100% p.a. and stability in trading. Do not need anything else. Do not overdo it.


Predictor

11.1.5. ЛИНЕЙНЫЙ ПРЕДИКТОР И ФУНКЦИЯ СВЯЗИ
  • lib.alnam.ru
линейный предиктор изменяется на единиц. (Это может быть как реалистичной интерпретацией, так и нереалистичной. В примере с объемом древесины, если радиус ствола дерева увеличивается, то, вероятно, возрастает и его высота.) Ожидаемое значение У связано с линейным предиктором посредством функции связи . В некоторых случаях известны естественные...
 
geratdc:

100% p.a. is not enough, you need a month :)

 
elibrarius:

About the selection of predictors...
Initially added to the model - day of the week. I looked at the trade of the best variant and it turned out that in 40 days (8 weeks) it had learned that you should buy on Thursday and in the test for 10 days (2 weeks) it was buying almost every Thursday bar and was winning. And on other days she either did not trade or made only isolated deals.
Conclusion - I have to remove day of the week to make my trading more balanced.

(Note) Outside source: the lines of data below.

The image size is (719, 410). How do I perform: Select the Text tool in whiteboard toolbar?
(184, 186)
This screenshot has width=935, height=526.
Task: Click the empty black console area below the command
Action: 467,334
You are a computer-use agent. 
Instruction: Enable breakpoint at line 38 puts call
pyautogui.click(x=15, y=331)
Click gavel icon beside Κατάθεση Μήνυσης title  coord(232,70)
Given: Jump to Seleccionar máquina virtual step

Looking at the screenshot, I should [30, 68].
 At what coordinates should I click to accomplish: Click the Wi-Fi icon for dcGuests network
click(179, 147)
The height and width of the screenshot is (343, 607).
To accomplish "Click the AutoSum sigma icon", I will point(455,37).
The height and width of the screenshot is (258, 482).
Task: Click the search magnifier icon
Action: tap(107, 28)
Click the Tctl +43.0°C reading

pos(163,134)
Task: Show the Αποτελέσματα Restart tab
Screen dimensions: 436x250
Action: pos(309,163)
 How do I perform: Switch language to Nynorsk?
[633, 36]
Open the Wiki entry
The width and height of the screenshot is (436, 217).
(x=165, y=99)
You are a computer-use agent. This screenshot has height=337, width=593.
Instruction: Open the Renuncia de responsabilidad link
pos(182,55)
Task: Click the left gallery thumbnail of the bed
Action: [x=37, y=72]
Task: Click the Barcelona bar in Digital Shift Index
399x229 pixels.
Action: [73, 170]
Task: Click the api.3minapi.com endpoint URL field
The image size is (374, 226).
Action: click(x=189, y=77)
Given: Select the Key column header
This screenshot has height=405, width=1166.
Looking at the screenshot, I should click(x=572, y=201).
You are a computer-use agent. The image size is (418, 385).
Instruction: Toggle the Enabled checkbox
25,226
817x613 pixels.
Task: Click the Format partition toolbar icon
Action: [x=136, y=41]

I have tested it now and have a look what will come out.
But I have eliminated it by purely common sense, automated system has considered this predictor to be very important.

So it's a bit risky to rely on automation... Although it is possible that the day of the week is the only thing you can see and understand manually, something smaller and not notice

but no... After removing the day of the week, everything remained the same. There are 5 daily bars as a context, maybe it goes there... I have to try it without them
 
elibrarius:
but no... After removing the day of the week, everything remained the same. There are 5 daily bars as a context, maybe it goes there... I would have to try it without them

So it has little effect... how do I know without imports? ) only if you shuffle the values of each of the predictors in turn, retrain and watch how the total error changes

only it can be a surprise that randomly shuffled data will suddenly turn out to be very important :) + long time if there are a lot of chips. So without features it's a sysyphean task.